Word for word, restate the lines from the start of the data down to the line with "Click the Prime", both included.
[[ DATASET RECORDS, beginning ]]
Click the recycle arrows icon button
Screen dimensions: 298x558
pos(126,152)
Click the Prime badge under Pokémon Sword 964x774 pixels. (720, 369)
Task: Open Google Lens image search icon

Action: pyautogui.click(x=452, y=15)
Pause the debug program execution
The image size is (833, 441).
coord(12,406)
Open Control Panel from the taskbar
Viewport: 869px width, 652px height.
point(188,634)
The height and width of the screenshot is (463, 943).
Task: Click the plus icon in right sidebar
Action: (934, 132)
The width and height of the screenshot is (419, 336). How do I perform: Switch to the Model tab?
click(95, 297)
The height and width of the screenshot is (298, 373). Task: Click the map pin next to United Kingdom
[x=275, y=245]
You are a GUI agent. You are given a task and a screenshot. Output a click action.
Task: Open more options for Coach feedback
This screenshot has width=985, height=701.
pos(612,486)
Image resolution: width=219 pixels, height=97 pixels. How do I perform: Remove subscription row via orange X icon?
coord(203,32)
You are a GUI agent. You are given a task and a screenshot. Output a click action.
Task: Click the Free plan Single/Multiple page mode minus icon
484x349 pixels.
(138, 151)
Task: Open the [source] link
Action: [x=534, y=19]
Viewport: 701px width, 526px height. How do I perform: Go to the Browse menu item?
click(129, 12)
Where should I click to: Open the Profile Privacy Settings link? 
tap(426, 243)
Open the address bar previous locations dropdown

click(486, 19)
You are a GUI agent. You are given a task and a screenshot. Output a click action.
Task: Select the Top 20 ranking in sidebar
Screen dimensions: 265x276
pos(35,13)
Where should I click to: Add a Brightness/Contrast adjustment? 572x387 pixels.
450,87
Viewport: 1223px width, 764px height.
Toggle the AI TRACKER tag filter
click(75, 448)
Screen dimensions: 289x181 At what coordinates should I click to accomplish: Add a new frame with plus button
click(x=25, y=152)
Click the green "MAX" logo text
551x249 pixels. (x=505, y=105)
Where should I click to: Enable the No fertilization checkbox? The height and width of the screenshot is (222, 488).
[[ DATASET RECORDS, end ]]
WRITTEN RESPONSE:
Click the recycle arrows icon button
Screen dimensions: 298x558
pos(126,152)
Click the Prime badge under Pokémon Sword 964x774 pixels. (720, 369)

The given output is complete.